The debate in the blogosphere has moved to the topic of whether Clinton exploded in rage on purpose — as a rallying attempt for Democrats. If so, he should have been very careful about his loose use of factual evidence and his hyperbolic rantings about “right-wing conspiracies.”
For example, Clinton’s charge that Chris Wallace was only targeting him with tough questions about al-Qaeda and not anyone in the Bush Administration….
CLINTON: It was a perfectly legitimate question but I want to know how many people in the Bush administration you asked this question of. I want to know how many people in the Bush administration you asked why didn’t you do anything about the Cole. I want to know how many you asked why did you fire Dick Clarke.

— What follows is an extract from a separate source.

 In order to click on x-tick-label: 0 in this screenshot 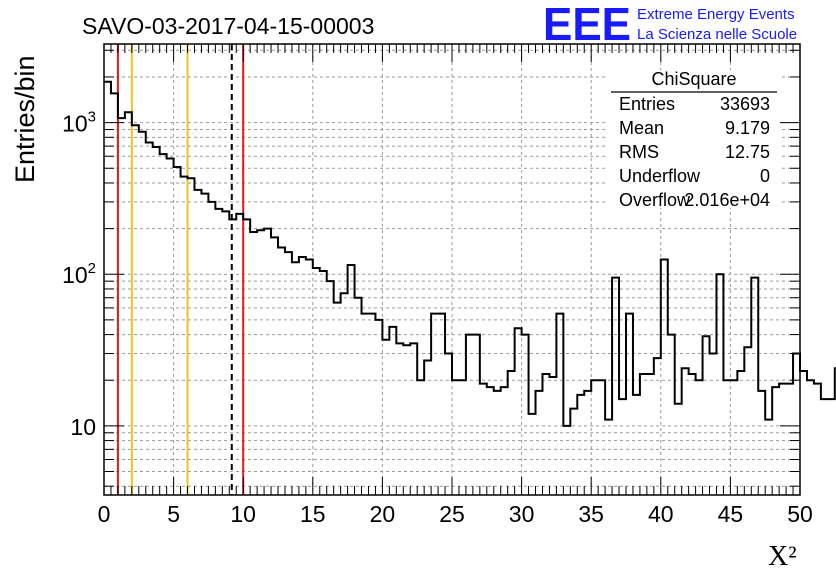, I will do `click(104, 514)`.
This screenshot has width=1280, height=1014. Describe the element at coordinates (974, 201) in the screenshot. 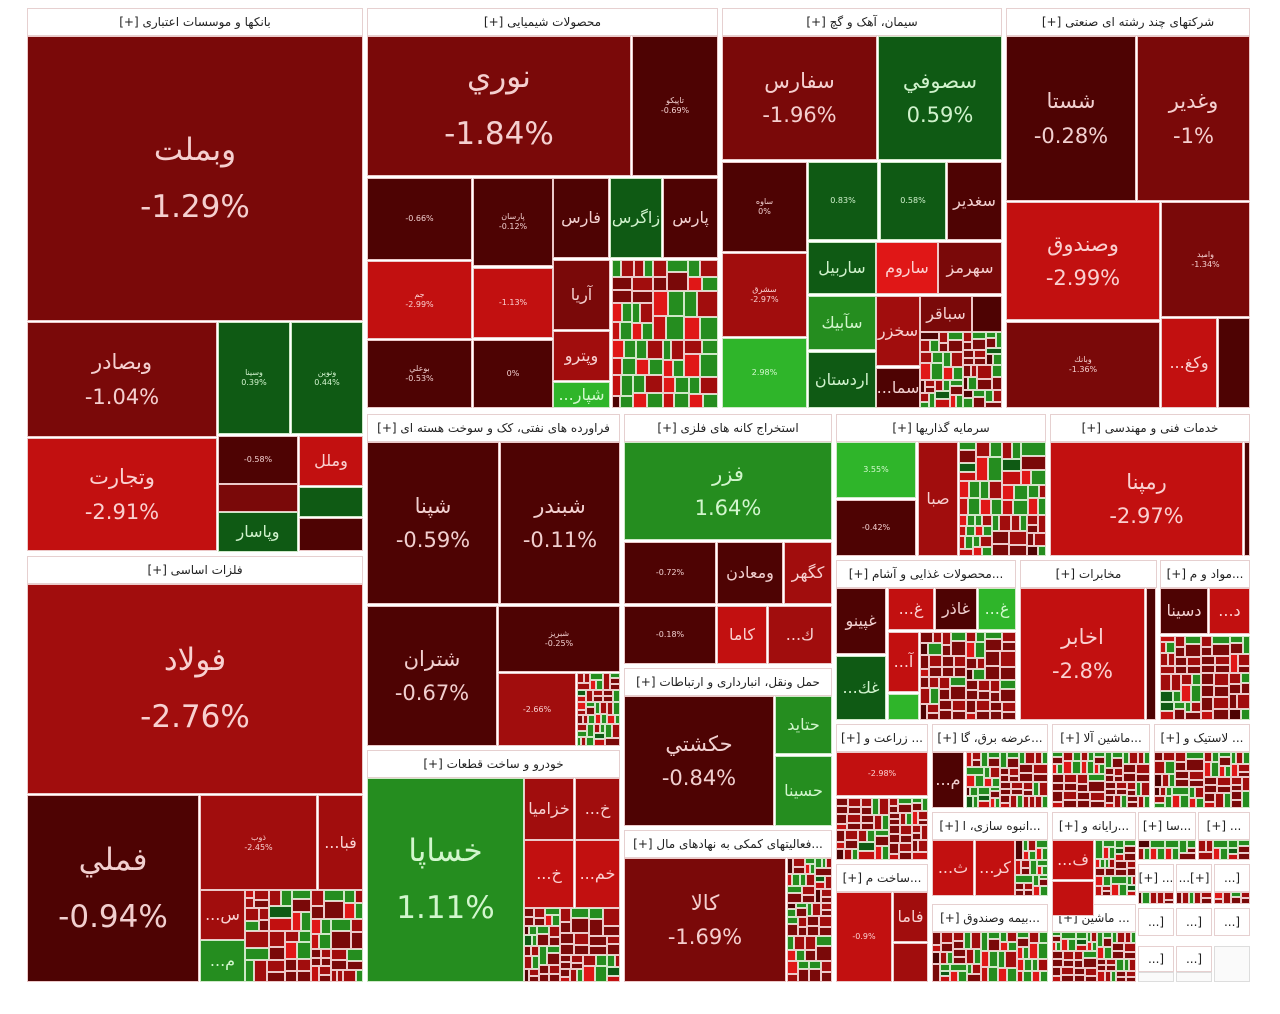

I see `stock-tile: سغدير` at that location.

Wallace replied that such questions had been asked. Clinton replied: “I don’t believe you asked them that.”
Here’s what Wallace asked Clinton today:
[H]indsight is 20 20 . . . but the question is why didn’t you do more, connect the dots and put them out of business?
And here is what Wallace asked Donald Rumsfeld on the March 28, 2004 episode of Fox News Sunday:
I understand this is 20/20 hindsight, it’s more than an individual manhunt. I mean — what you ended up doing in the end was going after al Qaeda where it lived. . . . pre-9/11 should you have been thinking more about that?

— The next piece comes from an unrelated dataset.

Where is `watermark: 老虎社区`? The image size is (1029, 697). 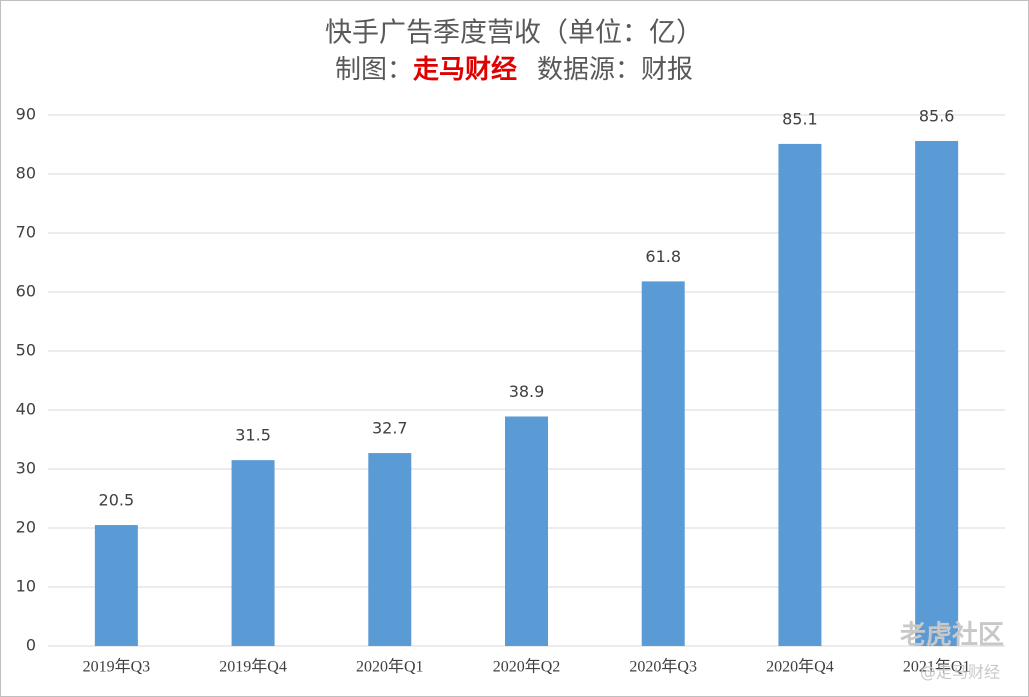
watermark: 老虎社区 is located at coordinates (952, 636).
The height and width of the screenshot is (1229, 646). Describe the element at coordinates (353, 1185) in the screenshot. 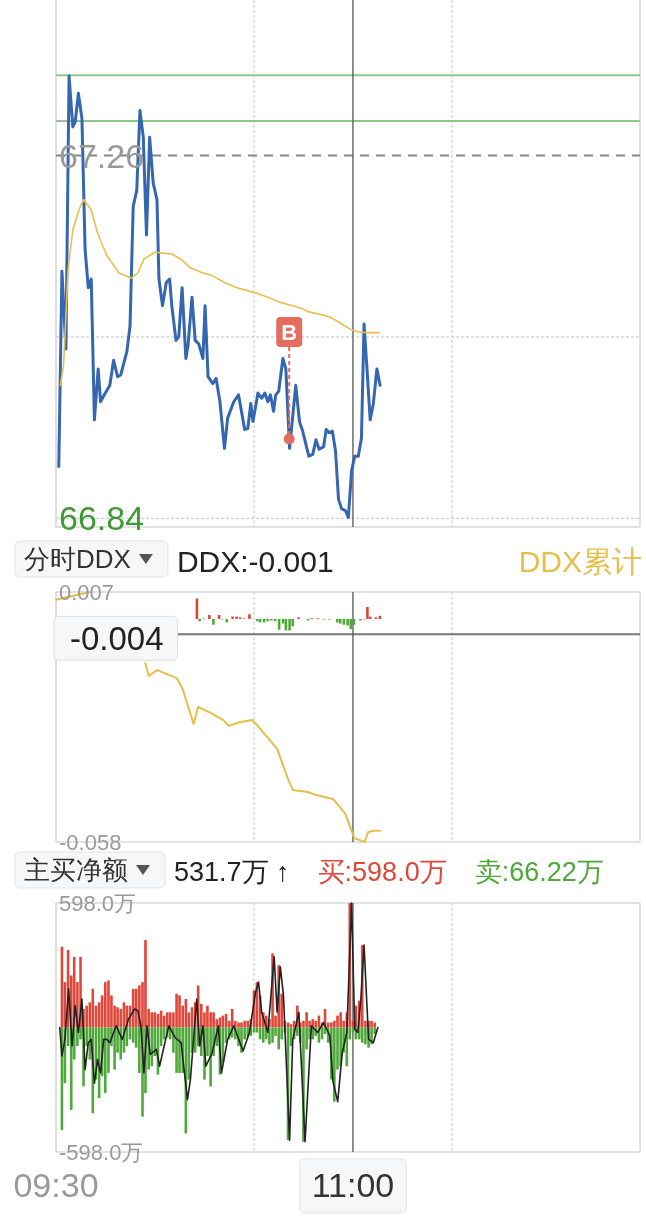

I see `x-tick-label: 11:00` at that location.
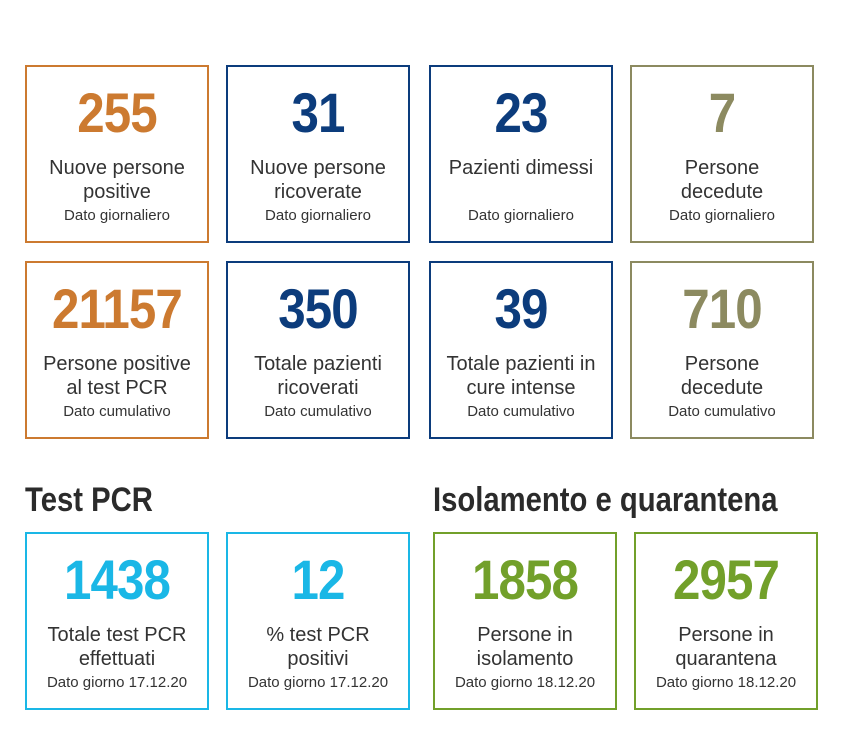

What do you make of his [Richard Clarke’s] basic charge that pre-9/11 that this government, the Bush administration largely ignored the threat from al Qaeda?
Mr. Secretary, it sure sounds like fighting terrorism was not a top priority.

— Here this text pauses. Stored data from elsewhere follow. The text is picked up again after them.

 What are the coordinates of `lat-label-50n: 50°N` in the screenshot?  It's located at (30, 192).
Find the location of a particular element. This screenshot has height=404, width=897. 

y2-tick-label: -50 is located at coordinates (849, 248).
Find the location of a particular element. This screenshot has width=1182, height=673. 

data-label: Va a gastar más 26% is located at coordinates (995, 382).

And this look back at this 1998 column (following the twin Embassy bombings) from The Weekly Standard shows that far from thinking Clinton was obsessed with bin Laden (as he stated with Chris Wallace), many conservatives believed he wasn’t doing enough to confront this growing threat.
Does the administration actually grasp the nature of the threat we face? Following the August 20 retaliatory strikes, secretary of state Madeleine Albright and national security adviser Samuel Berger rejected the predictable “wag the dog” accusations with solemn admonitions that, in terrorism, the United States has suddenly been confronted with a “new war” — one we would now have to be prepared to fight, alone if necessary. (GP Note: ALONE, if necessary!!! Berger and Albright. 1998. But now they want the world to love us. How hypocritical.)
This was exceedingly curious. There is nothing at all “new” about radical Islam’s terrorist war against the United States. It has been going on since the late 1980s. It has been openly declared since the 1993 attack on the World Trade Center in Manhattan, which killed six, injured over a thousand, and caused nearly $ 1 billion in damage. Its leaders, moreover, have been promising for more than five years that in pursuing this war, they would kill American civilians and bomb American military installations and embassies overseas….
Such an adversary will not be defeated by the techniques the president recommended at the U.N. — increased international cooperation in the prosecution and extradition of terrorists. These are necessary steps, but breathtakingly inadequate. A military threat calls for a military response….
In the main, international terrorism is a military problem, not a criminal-justice issue.
Two more Clinton lies from his conspiracy theory-driven FOX News meltdown are debunked. Was it really smart of Clinton to open up this can of worms?